Kembali kepada ilmu pengetahuan. Kita tahu bahwa tidak ada otoritas dalam IPA, yang ada hanyalah kesepakatan kolektif di antara para ilmuan. Pernyataan tersebut memiliki makna bahwa kebenaran dalam suatu keilmuaan tidak bisa diklaim begitu saja dan dipaksa kebenarannya tanpa ada kesepakan di antara ilmuwan yang lain. Hal ini dapat dianalogikan bahwa warna merah dikatakan bukan putih atau bukan warna-warna yang lain, melainkan merupakan hasil kesepakatan bersama dan bukan hanya kehendak dari satu individu. Oleh karena itu , dalam tulisan ini penulis ingin memaparkan bagaimanakah bentuk paradigma sains dalam IPA sebagai kesepakatan kolektif diantara para ilmuwan. Tulisan ini tidak hanya ditujukan untuk memenuhi tugas Mata Kuliah Filsafat Sains, melainkan juga dapat menambah pemahaman baik bagi penulis maupun pembaca mengenai paradigma sains tersebut dalam IPA sebagai kesepakatan dari sekumpulan ilmuwan.

(4)

4 Bab 2 PEMBAHASAN

2.1 Klasifikasi Sains dalam IPA

Klasifikasi sains (pengetahuan) dalam Ilmu Pengetahuan Alam (IPA) pada dasarnya disusun berdasarkan sejarah dan perkembangan sains itu sendiri. Gejala – gejala pengetahuan yang paling umum terlebih dahulu terkuak ke permukaan. Selanjutnya disusul dengan gejala – gejala pengetahuan yang lebih kompleks atau rumit. Menurut Auguste Comte, pengklasifikasian sains dalam IPA dimulai dengan pengamatan gejala – gejala yang paling simple/sederhana yakni gejala yang letaknya paling jauh dari suasana kehidupan sehari – hari. Urutannya yaitu ilmu pasti, ilmu perbintangan (astronomi), ilmu alam(fisika), ilmu hayat(fisiologi atau biologi) dan fisika social (sosiologi). Namun secara garis besar, Auguste Comte membagi dalam dua golongan. Yang pertama adalah ilmu pengetahuan yang meliputi logika (matematika) dan Ilmu Pengetahuan Empiris yang terdiri dari astronomi, fisika, biologi dan sosiologi. Sementara gologan kedua adalah filsafat yang meliputi metafisika dan filsafat sains.

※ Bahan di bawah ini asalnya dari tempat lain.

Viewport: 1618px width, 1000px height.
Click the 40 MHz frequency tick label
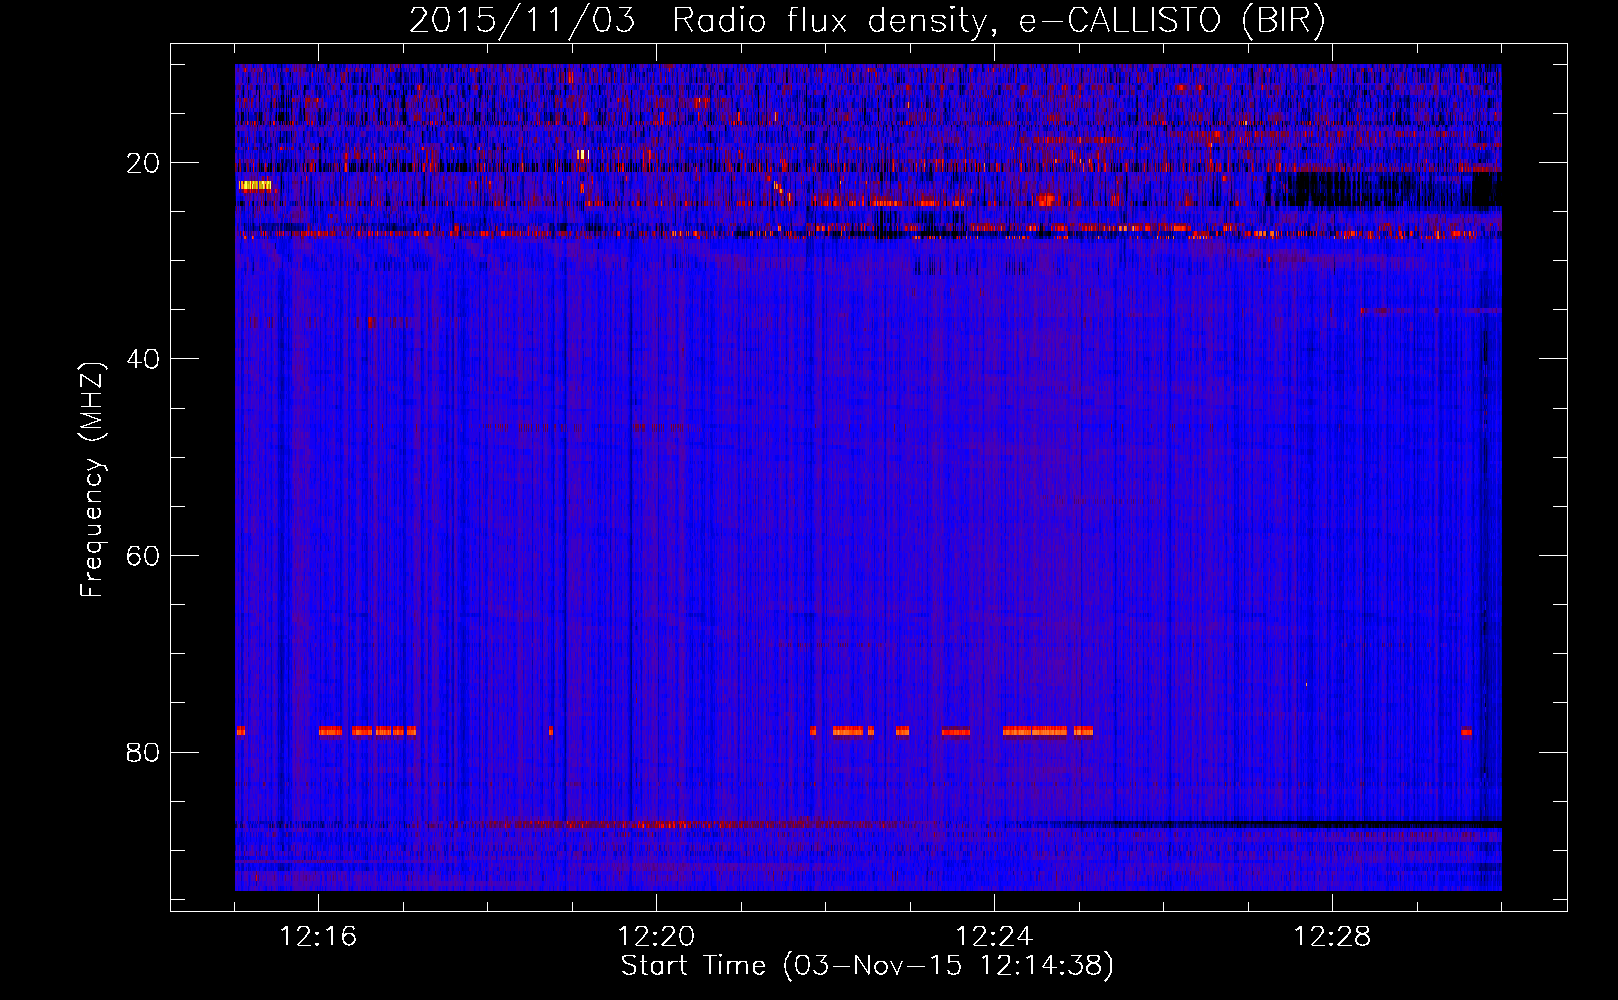tap(144, 359)
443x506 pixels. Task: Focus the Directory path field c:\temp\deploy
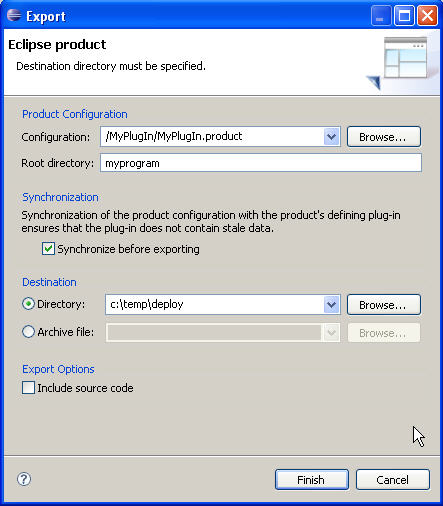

Ilmu pengetahuan merupakan seluruh usaha sadar manusia untuk menyelidiki, menemukan dan meningkatkan pemahaman manusia dari bernagai segi kenyataan di alam. Ilmu bukanlah sekedar ilmu pengetahuan, tetapi merangkum sekumpulan pengetahuan berdasarkan teori – teori yang disepakati dan dapat secara sistematik diuji dengan seperangkat metode yang diakui dalam ilmu tertentu. Matematika murni (logika) dianggap sebagai ilmu alam, akan tetapi digunakan sebagai penyedia alat/perangkat dan kerangka kerja yang digunakan dalam ilmu – ilmu alam. Matematika melatih manusia untuk berpikir secara logis dan memberikan keterampilan yang tinggi pada seseorang dalam hal daya abstraksi, analisis permasalahan dan penalaran logika. Dengan demikian, dapat membantu mengkaji alam sekitar sehingga dapat dikembangkan menjadi teknologi untuk kesejahteraan ummat.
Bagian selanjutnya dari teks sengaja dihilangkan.